- TASK INSTRUCTIONS
Please transcribe every record below exactly as it appears.

Data records:
────────────────────────────────────────
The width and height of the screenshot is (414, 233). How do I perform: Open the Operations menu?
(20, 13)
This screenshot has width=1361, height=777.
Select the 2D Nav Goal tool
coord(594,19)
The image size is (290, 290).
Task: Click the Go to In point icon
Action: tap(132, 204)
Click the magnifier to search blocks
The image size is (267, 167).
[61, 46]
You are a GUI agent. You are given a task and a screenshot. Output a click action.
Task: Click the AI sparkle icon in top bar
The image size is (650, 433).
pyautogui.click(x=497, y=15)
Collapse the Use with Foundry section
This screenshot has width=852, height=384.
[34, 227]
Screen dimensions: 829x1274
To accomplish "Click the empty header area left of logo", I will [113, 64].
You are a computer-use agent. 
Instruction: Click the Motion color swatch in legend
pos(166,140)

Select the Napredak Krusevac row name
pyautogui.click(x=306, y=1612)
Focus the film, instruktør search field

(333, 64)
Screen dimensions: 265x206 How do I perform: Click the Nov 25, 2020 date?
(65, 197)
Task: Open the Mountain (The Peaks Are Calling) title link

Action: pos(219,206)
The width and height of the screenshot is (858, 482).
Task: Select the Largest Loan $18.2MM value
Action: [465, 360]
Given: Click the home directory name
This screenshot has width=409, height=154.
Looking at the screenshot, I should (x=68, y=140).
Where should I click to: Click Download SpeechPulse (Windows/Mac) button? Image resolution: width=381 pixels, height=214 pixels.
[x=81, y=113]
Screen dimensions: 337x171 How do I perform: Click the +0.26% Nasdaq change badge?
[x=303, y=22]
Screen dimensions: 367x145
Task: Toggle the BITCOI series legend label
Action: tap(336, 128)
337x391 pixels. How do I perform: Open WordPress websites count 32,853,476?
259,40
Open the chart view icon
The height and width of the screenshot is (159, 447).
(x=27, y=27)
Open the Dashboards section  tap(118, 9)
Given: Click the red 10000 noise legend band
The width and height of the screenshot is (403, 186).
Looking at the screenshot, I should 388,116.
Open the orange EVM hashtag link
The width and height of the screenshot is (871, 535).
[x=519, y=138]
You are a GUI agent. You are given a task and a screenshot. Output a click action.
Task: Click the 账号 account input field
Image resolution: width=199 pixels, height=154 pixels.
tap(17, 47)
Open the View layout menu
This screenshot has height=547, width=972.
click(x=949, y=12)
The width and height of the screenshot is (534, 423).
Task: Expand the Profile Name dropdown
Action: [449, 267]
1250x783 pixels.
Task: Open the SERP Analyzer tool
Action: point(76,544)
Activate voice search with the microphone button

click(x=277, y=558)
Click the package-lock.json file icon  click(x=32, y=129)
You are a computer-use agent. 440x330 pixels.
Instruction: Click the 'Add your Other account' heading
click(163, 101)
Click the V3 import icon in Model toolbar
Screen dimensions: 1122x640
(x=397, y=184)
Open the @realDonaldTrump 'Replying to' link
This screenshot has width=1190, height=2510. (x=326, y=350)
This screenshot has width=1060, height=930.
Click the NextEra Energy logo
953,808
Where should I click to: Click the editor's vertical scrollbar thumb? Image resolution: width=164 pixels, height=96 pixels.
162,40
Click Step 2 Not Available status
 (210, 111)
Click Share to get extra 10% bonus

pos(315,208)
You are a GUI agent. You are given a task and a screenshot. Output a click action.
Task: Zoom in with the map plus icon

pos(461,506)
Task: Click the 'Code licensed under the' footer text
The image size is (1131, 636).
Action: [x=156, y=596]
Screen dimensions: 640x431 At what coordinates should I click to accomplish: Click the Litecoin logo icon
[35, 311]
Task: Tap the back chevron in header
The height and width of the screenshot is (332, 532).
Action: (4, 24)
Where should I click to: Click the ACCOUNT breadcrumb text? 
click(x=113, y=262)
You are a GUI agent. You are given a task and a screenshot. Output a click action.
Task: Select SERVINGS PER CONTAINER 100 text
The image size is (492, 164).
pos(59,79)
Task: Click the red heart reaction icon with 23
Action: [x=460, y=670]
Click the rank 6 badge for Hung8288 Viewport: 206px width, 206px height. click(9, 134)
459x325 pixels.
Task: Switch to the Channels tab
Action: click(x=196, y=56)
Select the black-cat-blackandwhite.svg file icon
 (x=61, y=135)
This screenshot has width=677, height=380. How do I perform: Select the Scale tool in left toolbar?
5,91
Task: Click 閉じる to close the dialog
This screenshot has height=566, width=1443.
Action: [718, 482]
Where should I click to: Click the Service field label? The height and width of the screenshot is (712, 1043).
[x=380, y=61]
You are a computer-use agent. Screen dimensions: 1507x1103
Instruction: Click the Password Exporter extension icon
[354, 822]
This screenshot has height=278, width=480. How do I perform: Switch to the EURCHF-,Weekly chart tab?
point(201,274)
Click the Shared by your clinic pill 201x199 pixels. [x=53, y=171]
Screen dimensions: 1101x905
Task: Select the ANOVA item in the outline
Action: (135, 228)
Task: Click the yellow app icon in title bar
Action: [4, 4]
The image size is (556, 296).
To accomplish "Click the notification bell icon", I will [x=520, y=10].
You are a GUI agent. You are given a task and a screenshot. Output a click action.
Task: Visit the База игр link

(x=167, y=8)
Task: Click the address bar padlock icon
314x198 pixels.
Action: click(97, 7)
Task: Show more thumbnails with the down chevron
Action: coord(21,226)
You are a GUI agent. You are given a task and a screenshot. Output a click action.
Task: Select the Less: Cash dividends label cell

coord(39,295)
────────────────────────────────────────
- RESULT BELOW
The width and height of the screenshot is (414, 233). How do I perform: Open the Operations menu?
(20, 13)
This screenshot has width=1361, height=777.
Select the 2D Nav Goal tool
coord(594,19)
The image size is (290, 290).
Task: Click the Go to In point icon
Action: tap(132, 204)
Click the magnifier to search blocks
The image size is (267, 167).
[61, 46]
You are a GUI agent. You are given a task and a screenshot. Output a click action.
Task: Click the AI sparkle icon in top bar
The image size is (650, 433).
pyautogui.click(x=497, y=15)
Collapse the Use with Foundry section
This screenshot has width=852, height=384.
[34, 227]
Screen dimensions: 829x1274
To accomplish "Click the empty header area left of logo", I will [113, 64].
You are a computer-use agent. 
Instruction: Click the Motion color swatch in legend
pos(166,140)

Select the Napredak Krusevac row name
pyautogui.click(x=306, y=1612)
Focus the film, instruktør search field

(333, 64)
Screen dimensions: 265x206 How do I perform: Click the Nov 25, 2020 date?
(65, 197)
Task: Open the Mountain (The Peaks Are Calling) title link

Action: pos(219,206)
The width and height of the screenshot is (858, 482).
Task: Select the Largest Loan $18.2MM value
Action: [465, 360]
Given: Click the home directory name
This screenshot has width=409, height=154.
Looking at the screenshot, I should (x=68, y=140).
Where should I click to: Click Download SpeechPulse (Windows/Mac) button? Image resolution: width=381 pixels, height=214 pixels.
[x=81, y=113]
Screen dimensions: 337x171 How do I perform: Click the +0.26% Nasdaq change badge?
[x=303, y=22]
Screen dimensions: 367x145
Task: Toggle the BITCOI series legend label
Action: tap(336, 128)
337x391 pixels. How do I perform: Open WordPress websites count 32,853,476?
259,40
Open the chart view icon
The height and width of the screenshot is (159, 447).
(x=27, y=27)
Open the Dashboards section  tap(118, 9)
Given: Click the red 10000 noise legend band
The width and height of the screenshot is (403, 186).
Looking at the screenshot, I should 388,116.
Open the orange EVM hashtag link
The width and height of the screenshot is (871, 535).
[x=519, y=138]
You are a GUI agent. You are given a task and a screenshot. Output a click action.
Task: Click the 账号 account input field
Image resolution: width=199 pixels, height=154 pixels.
tap(17, 47)
Open the View layout menu
This screenshot has height=547, width=972.
click(x=949, y=12)
The width and height of the screenshot is (534, 423).
Task: Expand the Profile Name dropdown
Action: [449, 267]
1250x783 pixels.
Task: Open the SERP Analyzer tool
Action: point(76,544)
Activate voice search with the microphone button

click(x=277, y=558)
Click the package-lock.json file icon  click(x=32, y=129)
You are a computer-use agent. 440x330 pixels.
Instruction: Click the 'Add your Other account' heading
click(163, 101)
Click the V3 import icon in Model toolbar
Screen dimensions: 1122x640
(x=397, y=184)
Open the @realDonaldTrump 'Replying to' link
This screenshot has width=1190, height=2510. (x=326, y=350)
This screenshot has width=1060, height=930.
Click the NextEra Energy logo
953,808
Where should I click to: Click the editor's vertical scrollbar thumb? Image resolution: width=164 pixels, height=96 pixels.
162,40
Click Step 2 Not Available status
 (210, 111)
Click Share to get extra 10% bonus

pos(315,208)
You are a GUI agent. You are given a task and a screenshot. Output a click action.
Task: Zoom in with the map plus icon

pos(461,506)
Task: Click the 'Code licensed under the' footer text
The image size is (1131, 636).
Action: [x=156, y=596]
Screen dimensions: 640x431 At what coordinates should I click to accomplish: Click the Litecoin logo icon
[35, 311]
Task: Tap the back chevron in header
The height and width of the screenshot is (332, 532).
Action: (4, 24)
Where should I click to: Click the ACCOUNT breadcrumb text? 
click(x=113, y=262)
You are a GUI agent. You are given a task and a screenshot. Output a click action.
Task: Select SERVINGS PER CONTAINER 100 text
The image size is (492, 164).
pos(59,79)
Task: Click the red heart reaction icon with 23
Action: [x=460, y=670]
Click the rank 6 badge for Hung8288 Viewport: 206px width, 206px height. click(9, 134)
459x325 pixels.
Task: Switch to the Channels tab
Action: click(x=196, y=56)
Select the black-cat-blackandwhite.svg file icon
 (x=61, y=135)
This screenshot has width=677, height=380. How do I perform: Select the Scale tool in left toolbar?
5,91
Task: Click 閉じる to close the dialog
This screenshot has height=566, width=1443.
Action: [718, 482]
Where should I click to: Click the Service field label? The height and width of the screenshot is (712, 1043).
[x=380, y=61]
You are a computer-use agent. Screen dimensions: 1507x1103
Instruction: Click the Password Exporter extension icon
[354, 822]
This screenshot has height=278, width=480. How do I perform: Switch to the EURCHF-,Weekly chart tab?
point(201,274)
Click the Shared by your clinic pill 201x199 pixels. [x=53, y=171]
Screen dimensions: 1101x905
Task: Select the ANOVA item in the outline
Action: (135, 228)
Task: Click the yellow app icon in title bar
Action: [4, 4]
The image size is (556, 296).
To accomplish "Click the notification bell icon", I will [x=520, y=10].
You are a GUI agent. You are given a task and a screenshot. Output a click action.
Task: Visit the База игр link

(x=167, y=8)
Task: Click the address bar padlock icon
314x198 pixels.
Action: click(97, 7)
Task: Show more thumbnails with the down chevron
Action: coord(21,226)
You are a GUI agent. You are given a task and a screenshot. Output a click action.
Task: Select the Less: Cash dividends label cell

coord(39,295)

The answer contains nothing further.